C’était comme une bulle qui gonfle et souffle, une mer qui monte et submerge. Ces gens du Japon sous leur air policé, sous leur posture toute de retenue, ont la capacité de laisser émerger de leur âme la vibration sacrée d’une fusion. Ce n’est peut-être pas un hasard, eux qui cherchent toujours cette perfection ultime dans le geste, cette harmonie puissante qui tente d’équilibrer les mondes. Il suffit de visiter leurs jardins, d’assister à la cérémonie du thé, de découvrir les fresques, de caresser du doigt leur artisanat parfait pour comprendre combien sous les yeux baissés de leur regard se love une âme réceptive. Il n’est qu’à lire le Haïku cette forme japonaise de poésie permettant de noter les émotions, le moment qui passe et qui émerveille ou qui étonne pour en mesurer la réalité. Mais à ce moment-là, je ne mesurais pas tout cela et je pensais pendant la lecture que toute cette vie intérieure émanait de moi-seule et restait invisible aux autres, que fidèles à eux – même ils resteraient dans un silence respectueux. Je baissais mon regard, la pudeur de mes sentiments me poussait à ne les pas montrer (étais- je devenue japonaise ?). Ce n’est que lorsque de retour à ma place, après un long silence de plus, je levais la tête, que je vis tous ces regards tendus vers moi, en larmes, les hommes comme les femmes. Oui, même ces hommes … ces hommes aux voix dures, dont l’ombre se détache encore sur les ailes mouvantes des Samouraïs.

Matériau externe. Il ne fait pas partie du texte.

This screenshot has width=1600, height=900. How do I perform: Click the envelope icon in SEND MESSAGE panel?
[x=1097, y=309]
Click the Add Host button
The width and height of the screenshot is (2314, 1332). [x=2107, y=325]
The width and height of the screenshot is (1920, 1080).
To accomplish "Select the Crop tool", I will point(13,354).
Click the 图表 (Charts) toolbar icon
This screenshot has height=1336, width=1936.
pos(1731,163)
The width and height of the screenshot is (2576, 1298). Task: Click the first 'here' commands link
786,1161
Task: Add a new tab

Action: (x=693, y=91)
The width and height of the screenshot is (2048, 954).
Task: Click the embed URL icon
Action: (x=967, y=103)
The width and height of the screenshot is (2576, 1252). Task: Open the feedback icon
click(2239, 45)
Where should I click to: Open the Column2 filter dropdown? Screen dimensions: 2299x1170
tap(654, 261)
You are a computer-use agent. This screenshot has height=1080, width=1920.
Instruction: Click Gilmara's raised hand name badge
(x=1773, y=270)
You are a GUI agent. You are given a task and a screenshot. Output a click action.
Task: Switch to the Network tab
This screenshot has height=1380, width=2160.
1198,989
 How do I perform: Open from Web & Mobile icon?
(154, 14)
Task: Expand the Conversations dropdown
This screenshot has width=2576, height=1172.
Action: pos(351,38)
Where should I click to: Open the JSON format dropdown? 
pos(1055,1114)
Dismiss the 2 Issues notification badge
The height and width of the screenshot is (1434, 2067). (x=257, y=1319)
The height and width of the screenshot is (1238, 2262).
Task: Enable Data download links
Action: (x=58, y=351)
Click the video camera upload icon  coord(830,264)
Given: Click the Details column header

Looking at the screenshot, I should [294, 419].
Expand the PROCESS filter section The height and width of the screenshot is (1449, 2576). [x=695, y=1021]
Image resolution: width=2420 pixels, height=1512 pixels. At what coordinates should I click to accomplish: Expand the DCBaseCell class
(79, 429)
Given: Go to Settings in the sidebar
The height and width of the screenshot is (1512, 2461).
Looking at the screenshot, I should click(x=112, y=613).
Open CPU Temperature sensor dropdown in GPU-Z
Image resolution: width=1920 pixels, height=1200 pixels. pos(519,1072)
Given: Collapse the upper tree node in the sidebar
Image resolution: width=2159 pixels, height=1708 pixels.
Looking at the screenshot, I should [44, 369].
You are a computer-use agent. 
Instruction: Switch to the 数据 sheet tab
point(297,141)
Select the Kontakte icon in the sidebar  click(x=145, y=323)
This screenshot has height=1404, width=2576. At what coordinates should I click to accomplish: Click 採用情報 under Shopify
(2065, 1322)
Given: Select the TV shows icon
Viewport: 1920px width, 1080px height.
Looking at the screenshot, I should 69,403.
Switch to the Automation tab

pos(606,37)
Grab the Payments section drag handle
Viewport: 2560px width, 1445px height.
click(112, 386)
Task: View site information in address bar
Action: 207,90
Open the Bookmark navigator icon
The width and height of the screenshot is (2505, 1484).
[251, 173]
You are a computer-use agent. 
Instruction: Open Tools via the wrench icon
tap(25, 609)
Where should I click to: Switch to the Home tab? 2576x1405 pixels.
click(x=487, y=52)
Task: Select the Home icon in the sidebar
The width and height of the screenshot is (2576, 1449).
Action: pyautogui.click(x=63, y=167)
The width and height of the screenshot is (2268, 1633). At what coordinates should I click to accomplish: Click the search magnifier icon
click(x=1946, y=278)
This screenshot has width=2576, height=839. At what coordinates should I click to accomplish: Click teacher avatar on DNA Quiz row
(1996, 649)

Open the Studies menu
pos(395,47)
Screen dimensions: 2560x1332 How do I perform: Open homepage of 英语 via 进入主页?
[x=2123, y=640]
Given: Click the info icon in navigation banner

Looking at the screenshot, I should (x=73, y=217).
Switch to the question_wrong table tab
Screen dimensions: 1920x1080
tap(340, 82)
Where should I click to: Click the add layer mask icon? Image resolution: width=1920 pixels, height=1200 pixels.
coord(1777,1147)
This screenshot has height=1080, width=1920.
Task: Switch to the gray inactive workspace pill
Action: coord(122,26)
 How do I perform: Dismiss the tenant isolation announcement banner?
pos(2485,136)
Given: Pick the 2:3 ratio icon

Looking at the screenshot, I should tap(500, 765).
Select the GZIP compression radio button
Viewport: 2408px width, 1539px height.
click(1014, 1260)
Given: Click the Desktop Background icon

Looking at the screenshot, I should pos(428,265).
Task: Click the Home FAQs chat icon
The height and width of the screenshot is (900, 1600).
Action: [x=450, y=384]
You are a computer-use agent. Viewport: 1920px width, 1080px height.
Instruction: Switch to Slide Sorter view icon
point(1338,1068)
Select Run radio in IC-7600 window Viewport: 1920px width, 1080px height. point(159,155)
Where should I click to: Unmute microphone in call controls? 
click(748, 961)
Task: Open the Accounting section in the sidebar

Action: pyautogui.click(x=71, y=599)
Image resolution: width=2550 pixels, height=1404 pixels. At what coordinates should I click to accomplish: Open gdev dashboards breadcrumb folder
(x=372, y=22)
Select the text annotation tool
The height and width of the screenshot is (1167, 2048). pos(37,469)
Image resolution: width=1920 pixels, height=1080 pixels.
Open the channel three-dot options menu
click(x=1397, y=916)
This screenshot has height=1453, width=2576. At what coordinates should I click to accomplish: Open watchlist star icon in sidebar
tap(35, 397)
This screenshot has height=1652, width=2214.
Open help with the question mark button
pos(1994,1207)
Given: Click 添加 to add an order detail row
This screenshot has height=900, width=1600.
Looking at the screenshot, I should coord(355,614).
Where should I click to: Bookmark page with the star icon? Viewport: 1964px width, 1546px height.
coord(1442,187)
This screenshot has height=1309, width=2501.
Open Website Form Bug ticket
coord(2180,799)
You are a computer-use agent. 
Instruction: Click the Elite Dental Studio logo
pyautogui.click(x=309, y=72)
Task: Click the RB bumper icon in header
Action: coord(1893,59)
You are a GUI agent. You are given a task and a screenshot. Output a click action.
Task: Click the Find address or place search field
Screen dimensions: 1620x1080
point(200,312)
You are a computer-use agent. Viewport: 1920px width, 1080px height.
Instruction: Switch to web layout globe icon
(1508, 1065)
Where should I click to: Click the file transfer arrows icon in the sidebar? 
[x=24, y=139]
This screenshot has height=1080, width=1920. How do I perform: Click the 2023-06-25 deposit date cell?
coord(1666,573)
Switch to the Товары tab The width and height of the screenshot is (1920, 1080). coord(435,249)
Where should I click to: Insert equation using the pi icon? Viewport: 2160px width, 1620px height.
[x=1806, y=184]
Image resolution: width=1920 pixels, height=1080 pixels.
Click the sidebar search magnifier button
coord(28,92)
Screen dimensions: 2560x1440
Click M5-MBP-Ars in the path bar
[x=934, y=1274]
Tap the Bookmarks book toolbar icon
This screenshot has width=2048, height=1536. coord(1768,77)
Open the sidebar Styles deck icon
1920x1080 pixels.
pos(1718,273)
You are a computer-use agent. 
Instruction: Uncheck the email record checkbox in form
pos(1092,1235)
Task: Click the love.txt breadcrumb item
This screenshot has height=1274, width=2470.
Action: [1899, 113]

La puissance de la poésie dépasse les barrières, ils furent nombreux à venir l’un après l’autre me faire comprendre comme ils avaient été sensibles et touchés par le texte, eux qui sont connus pour ne pas exprimer de liberté dans leurs affects. Ils me disaient en me montrant du doigt « texte » et traçaient des larmes sur leurs joues avec leurs mains. Alors moi grandie aux sons d’un Baudelaire, Rimbaud, Verlaine et autre Apollinaire je me trouvais confrontée à la plus profonde magie de la poésie, dans un pays si lointain qu’il se trouve de l’autre côté de la terre. La musique passe les frontières mais je l’ai vécu là, la poésie tout autant transcende les cultures et touche au cœur d’un seul trait, soulevant les similitudes humaines, quand elle est entendue d’un peuple à l’âme aguerrie. Il ne s’agissait pas d’arabesque intellectuelle, cela ne se pouvait de par la différence des langues, il s’agissait d’une reliance directe, d’une reconnaissance d’âme à âme, d’une humanité semblable et ce fut un merveilleux cadeau que m’offrirent les Japonais. Car celui qui écrit la poésie la partage, mais ceux qui renvoient le frisson de ses profondes racines lui donnent vie et le Japon m’a donné cette merveilleuse leçon.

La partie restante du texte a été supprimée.